Ogni personaggio ha il suo stile. Faulleen Sizzorze, la proprietaria: una donna determinata che ha fatto della Loopey Lady un’istituzione locale, nonostante le difficoltà economiche e quella maledizione di Miss Unkinde. Gilda D. Nailson, la manicurista che crede nei segnali dell’aldilà e recita in piccoli spettacoli teatrali: indossa tutto ciò che brilla, perché per lei ogni giorno è una prima. Coco Coiffure, la nuova arrivata con un passato oscuro e abiti d’epoca, che evita di parlare del suo vecchio quartiere. Barri Bouffant, la benefattrice dai capelli voluminosi e il cuore enorme: organizza balli per salvare le tartarughe marine e non ha mai detto no a un gioiello costoso. Teasanne Kombe, lo stilista di moda che ha studiato a Parigi e torna in città con l’aria di chi sa troppe cose. Ruby Redhedd, la giornalista coraggiosa che cerca sempre la verità — anche se significa scomodare i potenti. Flo Z. Frizzee, la chimica dei capelli: silenziosa, geniale, e più a suo agio con un libro di reazioni chimiche che con una conversazione sociale. E Harriet Hilite, moglie del dottore più ricco della città, che sa tutto su tutti — e non ha mai perso l’occasione per usarlo.

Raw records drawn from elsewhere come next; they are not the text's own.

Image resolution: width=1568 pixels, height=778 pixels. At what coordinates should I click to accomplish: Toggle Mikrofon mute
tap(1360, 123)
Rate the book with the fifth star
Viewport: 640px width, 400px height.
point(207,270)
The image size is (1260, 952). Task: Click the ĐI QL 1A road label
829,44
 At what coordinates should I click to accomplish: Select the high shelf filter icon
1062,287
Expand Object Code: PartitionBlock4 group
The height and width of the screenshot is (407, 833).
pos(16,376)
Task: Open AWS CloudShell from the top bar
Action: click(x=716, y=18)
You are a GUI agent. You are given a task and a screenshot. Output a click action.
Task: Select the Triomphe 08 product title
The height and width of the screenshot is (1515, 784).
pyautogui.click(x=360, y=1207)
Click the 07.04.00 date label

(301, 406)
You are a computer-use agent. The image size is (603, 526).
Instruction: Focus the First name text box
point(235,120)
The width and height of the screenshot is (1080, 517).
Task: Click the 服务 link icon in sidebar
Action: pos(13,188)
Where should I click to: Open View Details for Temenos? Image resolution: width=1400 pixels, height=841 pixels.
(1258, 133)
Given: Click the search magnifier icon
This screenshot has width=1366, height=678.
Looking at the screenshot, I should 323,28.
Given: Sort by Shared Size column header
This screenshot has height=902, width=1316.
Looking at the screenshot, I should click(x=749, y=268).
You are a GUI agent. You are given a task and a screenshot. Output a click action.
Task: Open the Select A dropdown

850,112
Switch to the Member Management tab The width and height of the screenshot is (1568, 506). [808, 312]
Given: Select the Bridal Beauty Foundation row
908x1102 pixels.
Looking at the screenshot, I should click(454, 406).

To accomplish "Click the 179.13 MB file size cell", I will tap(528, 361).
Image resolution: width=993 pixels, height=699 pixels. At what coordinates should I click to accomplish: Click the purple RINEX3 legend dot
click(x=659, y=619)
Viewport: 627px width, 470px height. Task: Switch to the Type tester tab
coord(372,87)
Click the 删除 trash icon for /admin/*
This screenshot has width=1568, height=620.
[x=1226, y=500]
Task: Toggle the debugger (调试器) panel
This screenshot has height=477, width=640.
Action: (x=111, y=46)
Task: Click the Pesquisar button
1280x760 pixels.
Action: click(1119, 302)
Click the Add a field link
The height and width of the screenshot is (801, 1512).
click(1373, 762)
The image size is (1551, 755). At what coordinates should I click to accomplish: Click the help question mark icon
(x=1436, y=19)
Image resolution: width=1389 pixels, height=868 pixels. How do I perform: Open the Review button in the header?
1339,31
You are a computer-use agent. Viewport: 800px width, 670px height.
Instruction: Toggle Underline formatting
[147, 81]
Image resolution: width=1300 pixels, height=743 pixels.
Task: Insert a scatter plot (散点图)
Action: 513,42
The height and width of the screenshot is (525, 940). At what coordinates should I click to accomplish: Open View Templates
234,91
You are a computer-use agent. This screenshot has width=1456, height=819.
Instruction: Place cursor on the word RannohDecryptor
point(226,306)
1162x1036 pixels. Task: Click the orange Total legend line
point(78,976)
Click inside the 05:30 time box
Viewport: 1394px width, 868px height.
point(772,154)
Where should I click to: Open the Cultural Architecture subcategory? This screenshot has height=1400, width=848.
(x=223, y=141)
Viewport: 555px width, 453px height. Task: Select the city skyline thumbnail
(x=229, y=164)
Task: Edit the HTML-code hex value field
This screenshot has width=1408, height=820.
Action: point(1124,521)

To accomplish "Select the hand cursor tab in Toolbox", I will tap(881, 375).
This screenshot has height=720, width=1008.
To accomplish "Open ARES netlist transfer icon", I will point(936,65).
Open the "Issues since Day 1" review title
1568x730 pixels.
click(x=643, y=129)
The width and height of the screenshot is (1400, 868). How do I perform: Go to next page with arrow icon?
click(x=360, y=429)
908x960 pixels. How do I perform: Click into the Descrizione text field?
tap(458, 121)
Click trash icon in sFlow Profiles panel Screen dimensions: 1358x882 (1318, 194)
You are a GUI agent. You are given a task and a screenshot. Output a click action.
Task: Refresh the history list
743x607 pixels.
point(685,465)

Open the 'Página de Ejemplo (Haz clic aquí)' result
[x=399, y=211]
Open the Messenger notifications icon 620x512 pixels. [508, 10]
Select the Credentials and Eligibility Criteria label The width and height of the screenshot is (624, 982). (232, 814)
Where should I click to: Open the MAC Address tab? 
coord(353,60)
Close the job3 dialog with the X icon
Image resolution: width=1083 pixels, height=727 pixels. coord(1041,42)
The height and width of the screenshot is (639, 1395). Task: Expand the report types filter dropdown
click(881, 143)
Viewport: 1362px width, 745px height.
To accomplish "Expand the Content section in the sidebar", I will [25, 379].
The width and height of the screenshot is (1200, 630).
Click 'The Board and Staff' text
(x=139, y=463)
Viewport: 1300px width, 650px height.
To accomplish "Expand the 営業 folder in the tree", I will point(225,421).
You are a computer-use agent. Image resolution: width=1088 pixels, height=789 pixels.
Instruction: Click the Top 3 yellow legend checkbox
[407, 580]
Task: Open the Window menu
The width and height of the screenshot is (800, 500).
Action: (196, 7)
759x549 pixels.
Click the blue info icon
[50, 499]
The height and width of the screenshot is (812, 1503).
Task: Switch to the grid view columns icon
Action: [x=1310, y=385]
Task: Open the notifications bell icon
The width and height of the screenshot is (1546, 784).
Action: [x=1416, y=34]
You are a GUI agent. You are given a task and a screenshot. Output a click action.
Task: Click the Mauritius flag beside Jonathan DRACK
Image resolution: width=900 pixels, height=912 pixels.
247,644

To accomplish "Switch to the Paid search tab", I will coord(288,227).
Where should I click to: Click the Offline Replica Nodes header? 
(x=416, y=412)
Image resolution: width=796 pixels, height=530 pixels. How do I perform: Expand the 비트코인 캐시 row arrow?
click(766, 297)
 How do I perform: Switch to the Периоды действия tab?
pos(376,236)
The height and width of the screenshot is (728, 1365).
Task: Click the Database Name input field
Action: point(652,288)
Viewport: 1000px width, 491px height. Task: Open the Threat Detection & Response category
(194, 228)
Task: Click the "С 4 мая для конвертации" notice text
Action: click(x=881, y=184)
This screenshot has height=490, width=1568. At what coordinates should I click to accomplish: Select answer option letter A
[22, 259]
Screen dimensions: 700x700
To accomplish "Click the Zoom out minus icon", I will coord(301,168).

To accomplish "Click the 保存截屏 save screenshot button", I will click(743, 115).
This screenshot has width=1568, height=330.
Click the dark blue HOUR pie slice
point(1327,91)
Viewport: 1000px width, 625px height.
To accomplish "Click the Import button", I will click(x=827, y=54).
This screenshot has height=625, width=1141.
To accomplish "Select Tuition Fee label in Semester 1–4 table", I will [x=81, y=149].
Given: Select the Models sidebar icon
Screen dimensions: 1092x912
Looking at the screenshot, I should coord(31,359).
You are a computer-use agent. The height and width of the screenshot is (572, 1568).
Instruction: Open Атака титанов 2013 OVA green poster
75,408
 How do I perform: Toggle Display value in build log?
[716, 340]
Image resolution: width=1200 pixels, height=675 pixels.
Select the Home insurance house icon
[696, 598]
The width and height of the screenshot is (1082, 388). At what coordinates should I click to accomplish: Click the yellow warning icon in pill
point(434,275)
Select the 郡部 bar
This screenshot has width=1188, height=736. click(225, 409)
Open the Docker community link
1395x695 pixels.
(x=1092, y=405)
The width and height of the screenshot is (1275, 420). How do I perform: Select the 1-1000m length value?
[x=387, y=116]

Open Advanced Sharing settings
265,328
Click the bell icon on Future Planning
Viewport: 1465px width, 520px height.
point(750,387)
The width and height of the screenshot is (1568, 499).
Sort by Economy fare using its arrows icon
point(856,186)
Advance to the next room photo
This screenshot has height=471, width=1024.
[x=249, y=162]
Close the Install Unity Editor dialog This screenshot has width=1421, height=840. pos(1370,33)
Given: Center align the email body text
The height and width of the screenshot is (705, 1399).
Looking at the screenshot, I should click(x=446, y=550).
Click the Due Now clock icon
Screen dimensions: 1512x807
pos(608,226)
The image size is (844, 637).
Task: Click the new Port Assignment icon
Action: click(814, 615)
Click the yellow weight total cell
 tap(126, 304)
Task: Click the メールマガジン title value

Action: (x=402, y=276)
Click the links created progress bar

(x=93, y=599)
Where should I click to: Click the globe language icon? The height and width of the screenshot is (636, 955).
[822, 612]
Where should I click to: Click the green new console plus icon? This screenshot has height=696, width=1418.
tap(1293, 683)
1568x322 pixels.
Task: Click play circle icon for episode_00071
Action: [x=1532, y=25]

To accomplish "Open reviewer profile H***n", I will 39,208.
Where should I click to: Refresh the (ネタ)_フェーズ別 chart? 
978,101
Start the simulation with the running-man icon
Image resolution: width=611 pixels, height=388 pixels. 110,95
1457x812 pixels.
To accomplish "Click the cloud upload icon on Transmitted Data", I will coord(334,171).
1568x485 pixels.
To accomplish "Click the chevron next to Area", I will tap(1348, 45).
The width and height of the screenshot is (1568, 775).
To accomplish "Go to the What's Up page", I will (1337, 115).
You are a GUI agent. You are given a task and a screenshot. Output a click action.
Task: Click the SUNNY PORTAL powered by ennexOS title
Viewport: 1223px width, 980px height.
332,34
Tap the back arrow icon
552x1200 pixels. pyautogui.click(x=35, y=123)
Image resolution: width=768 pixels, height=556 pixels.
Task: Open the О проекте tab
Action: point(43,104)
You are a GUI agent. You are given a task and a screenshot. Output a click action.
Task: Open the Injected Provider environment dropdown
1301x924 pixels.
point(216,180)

La vittima? Non è uno dei personaggi principali: è un ospite inatteso, qualcuno che nessuna aspettava. E la sua morte ha svelato legami nascosti tra le otto donne, collegamenti che sembravano solo pettegolezzi da salone ma che ora potrebbero essere molto più pericolosi.
Il gioco non si vince con un colpo di fortuna. Si vince osservando, ascoltando e costruendo una storia coerente. Non serve essere detective esperte: basta essere curiose. E forse un po’ maliziose.
Mysteries by Vincent è pensato per chi ama le storie con i personaggi vividi, per chi trova il divertimento nei dettagli e nella conversazione. È perfetto per compleanni, bridal shower o semplici pomeriggi tra amiche che vogliono qualcosa di più di un film e una pizza.
Non è un gioco serio. Ma non è nemmeno solo un gioco da ridere. È l’equilibrio perfetto: leggero, ma con un cuore misterioso. E se alla fine ti ritrovi a sussurrare all’amica accanto “Ma tu... lo sapevi?”, allora hai già vinto.